• Stated goal 1: List every organization, company, or platform named in the passage about Arsenal and fan tokens.

• Passage given:

Arsenal have had their wrists slapped by the ASA over fan tokens, but this is just one example of football’s latest money-making infatuation.
The news that Arsenal have been censured by the Advertising Standards Agency (ASA) over their promotion of Socios fan tokens is an appropriate way to end a year during which cryptocurrency has started to really sink its hooks into the game. Across the world, dozens of clubs – including many of the very biggest – have clambered aboard this particular bandwagon, making you wonder if those involved in the running of the clubs have even been aware of the nature of this particular beast.
The ASA found fault with two advertisements placed by the club, one on the club website and one on social media, six days apart in August. They found that the advertisements were irresponsible (for taking advantage of consumers’ inexperience or credulity and trivialised investment in crypto-assets) and misleading (for failing to illustrate the risk of the investment). In addition, they found that the Facebook post ‘did not make clear the ‘token’ was a crypto-asset, which could only be obtained by opening an account and exchanging with another cryptocurrency which had to be purchased’.

• Data for processing:
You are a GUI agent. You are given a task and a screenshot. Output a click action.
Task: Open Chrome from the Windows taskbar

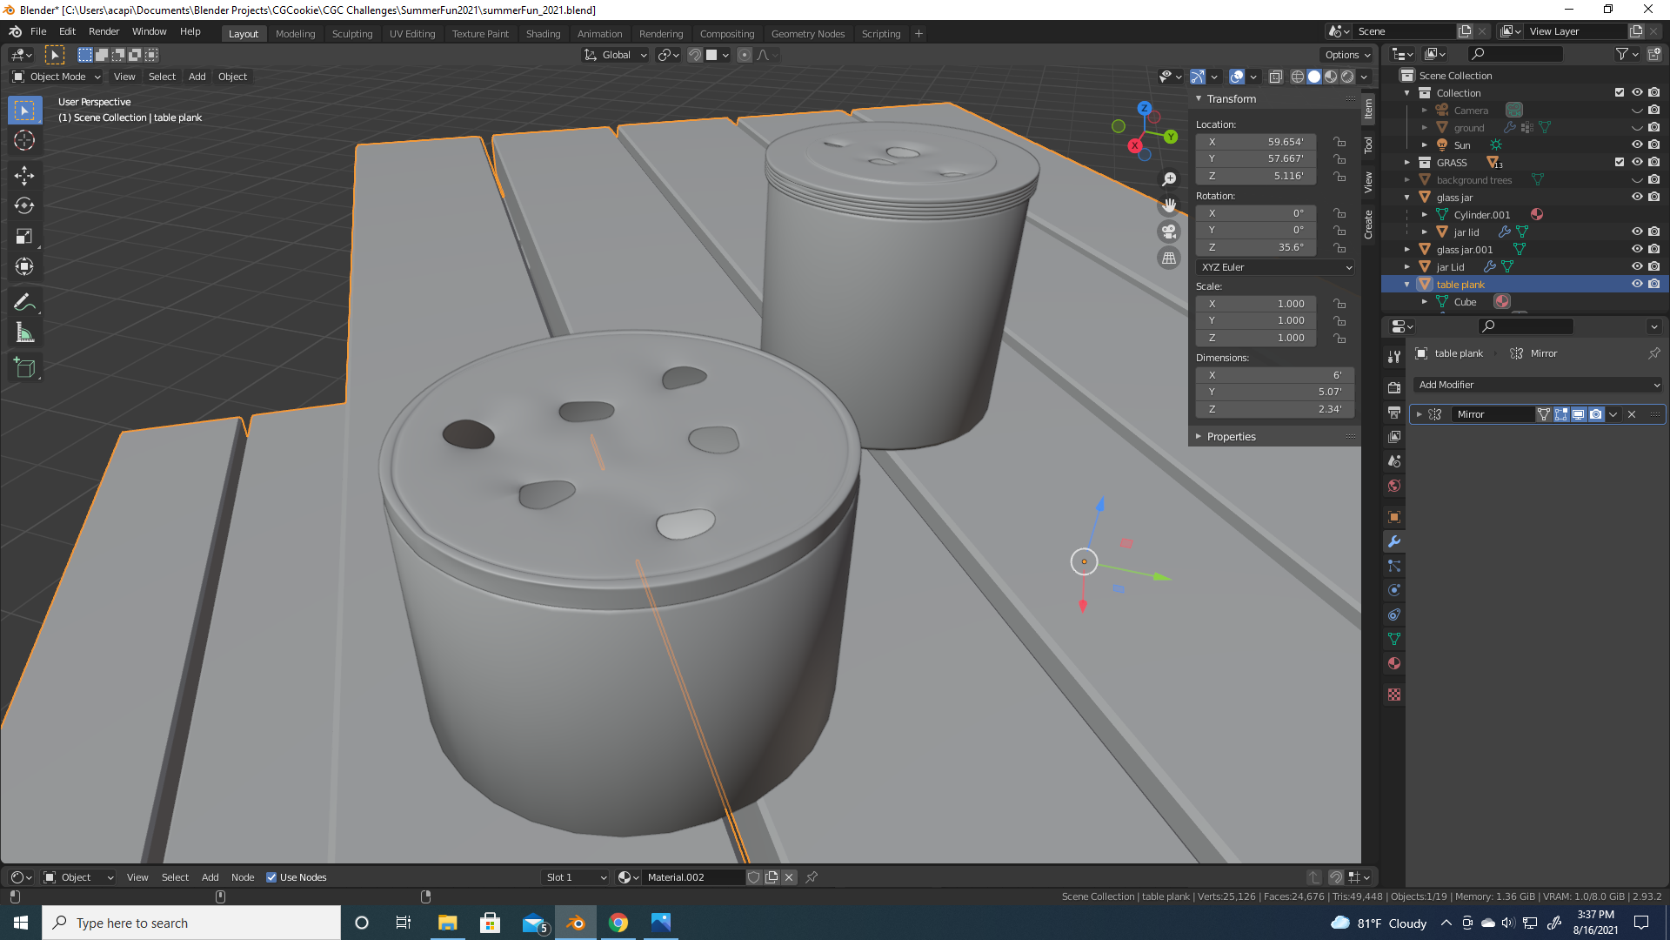tap(618, 923)
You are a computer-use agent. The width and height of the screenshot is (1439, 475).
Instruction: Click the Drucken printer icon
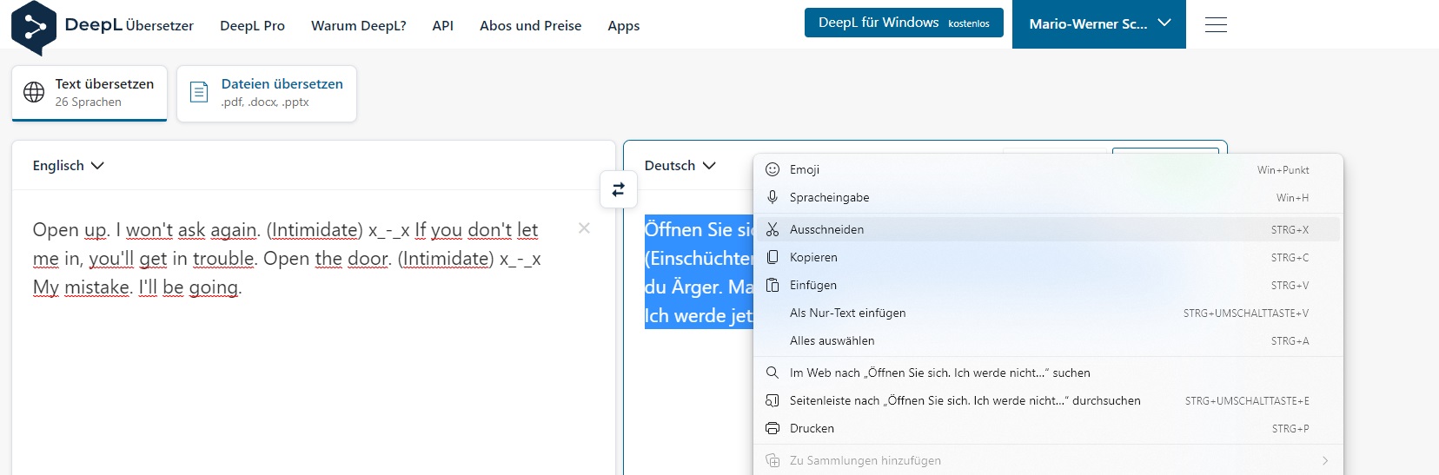coord(773,429)
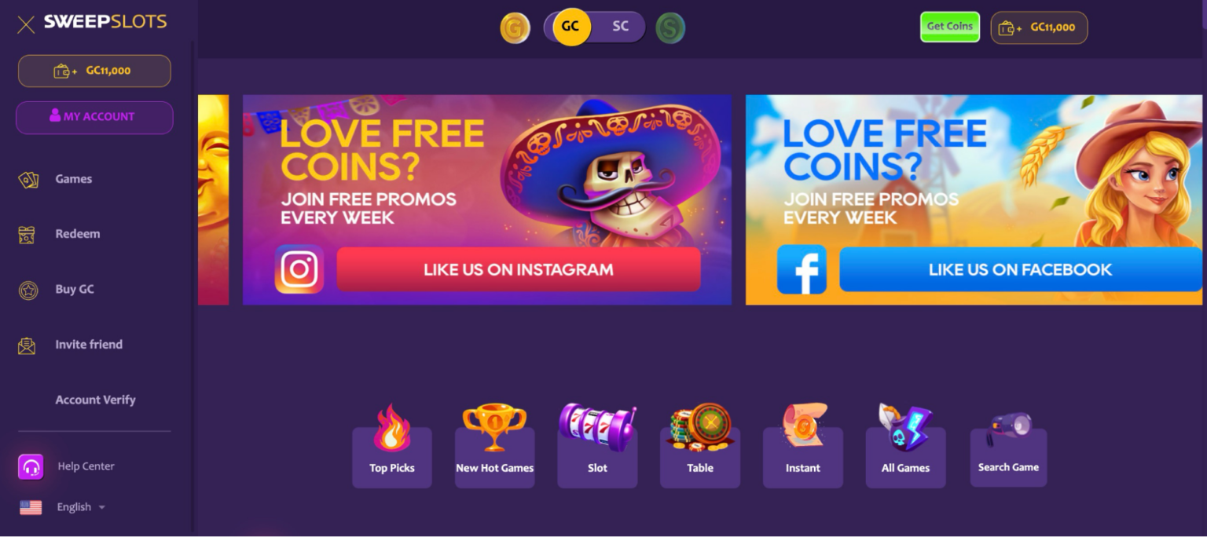Viewport: 1207px width, 537px height.
Task: Click the green S coin icon
Action: tap(670, 28)
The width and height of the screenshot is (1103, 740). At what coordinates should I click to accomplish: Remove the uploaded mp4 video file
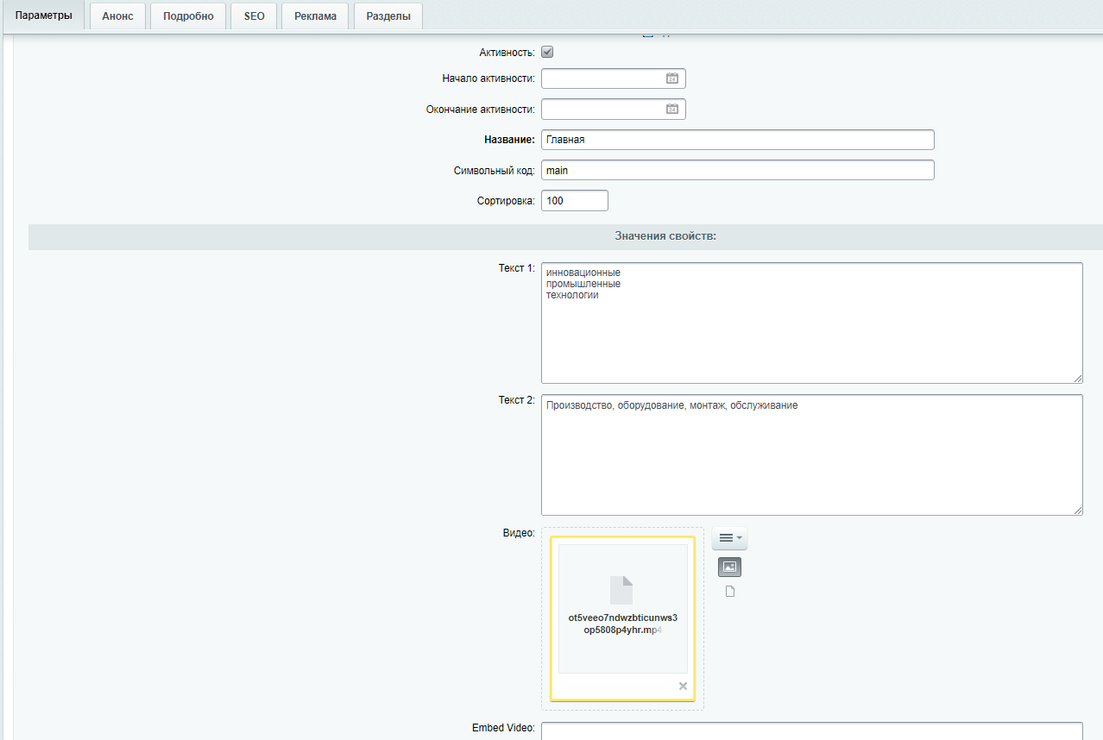tap(683, 686)
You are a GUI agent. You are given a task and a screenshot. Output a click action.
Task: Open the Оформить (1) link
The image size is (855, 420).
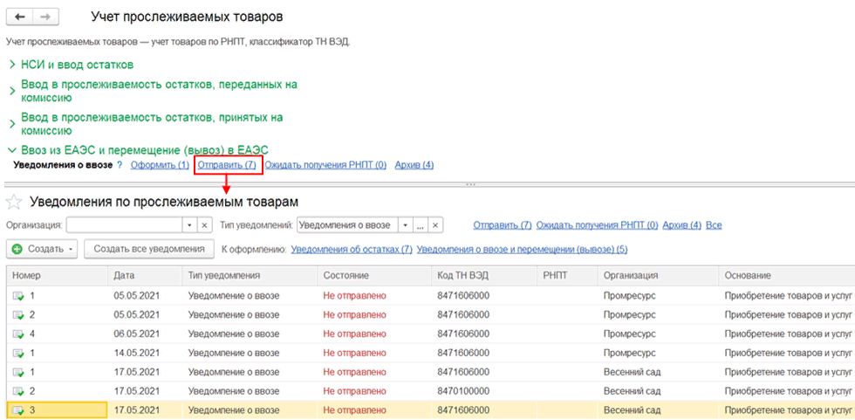(x=159, y=165)
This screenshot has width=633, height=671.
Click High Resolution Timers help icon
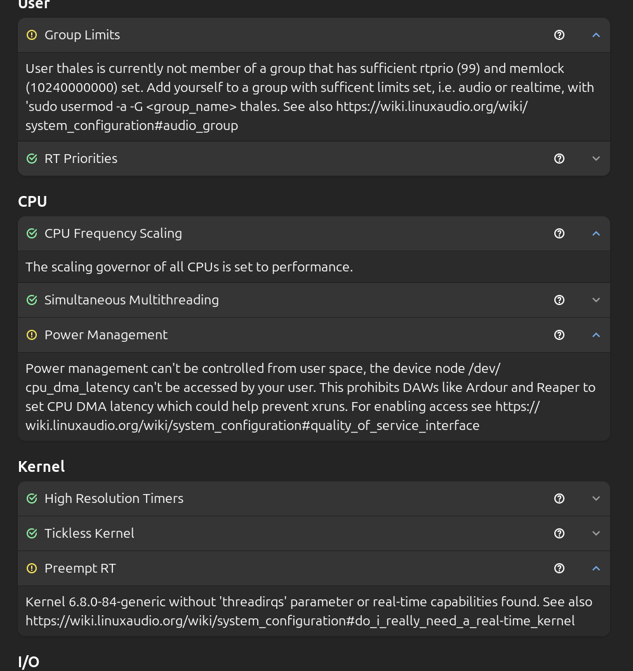coord(559,498)
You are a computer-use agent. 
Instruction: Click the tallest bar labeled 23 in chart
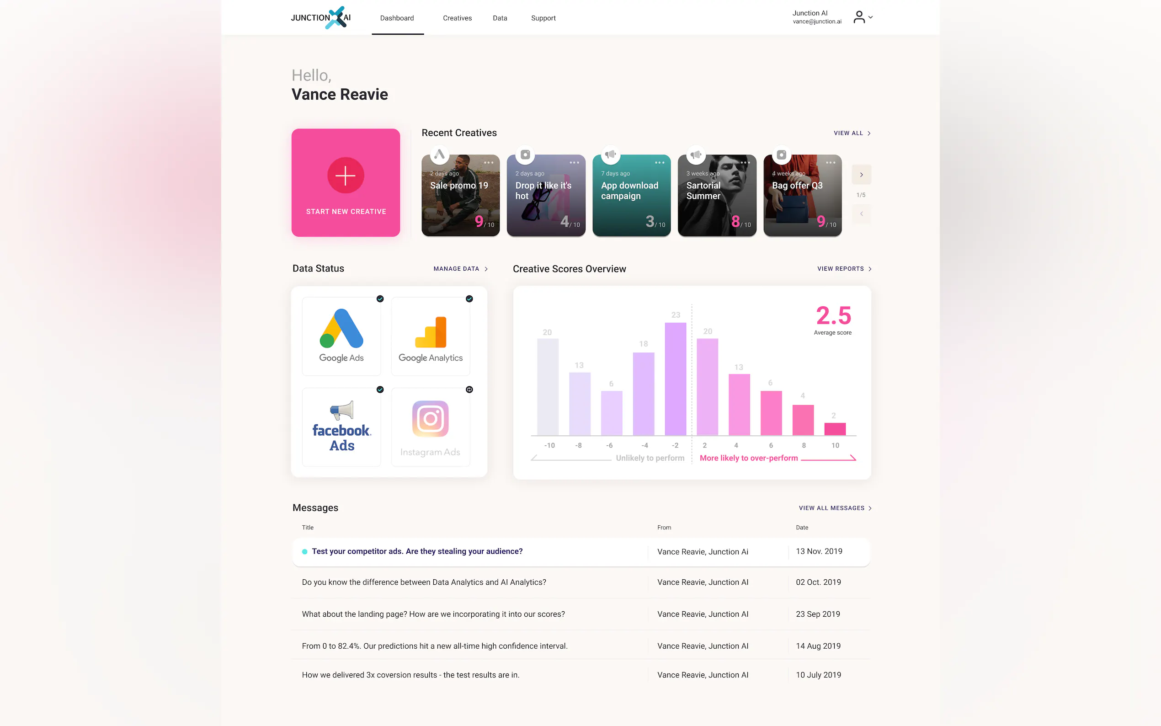point(675,378)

• Stated goal 2: Shift the coordinates in the answers by adding 129 to every number, and give again the stretch of the records from their start through the line that contains "tap(618, 923)", requests included. Leave the pictures out.

• Task answer 1:
Arsenal
Advertising Standards Agency (ASA)
Socios
Facebook

• Task answer 2:
You are a GUI agent. You are given a task and a screenshot. Output a click action.
Task: Open Chrome from the Windows taskbar

tap(747, 1052)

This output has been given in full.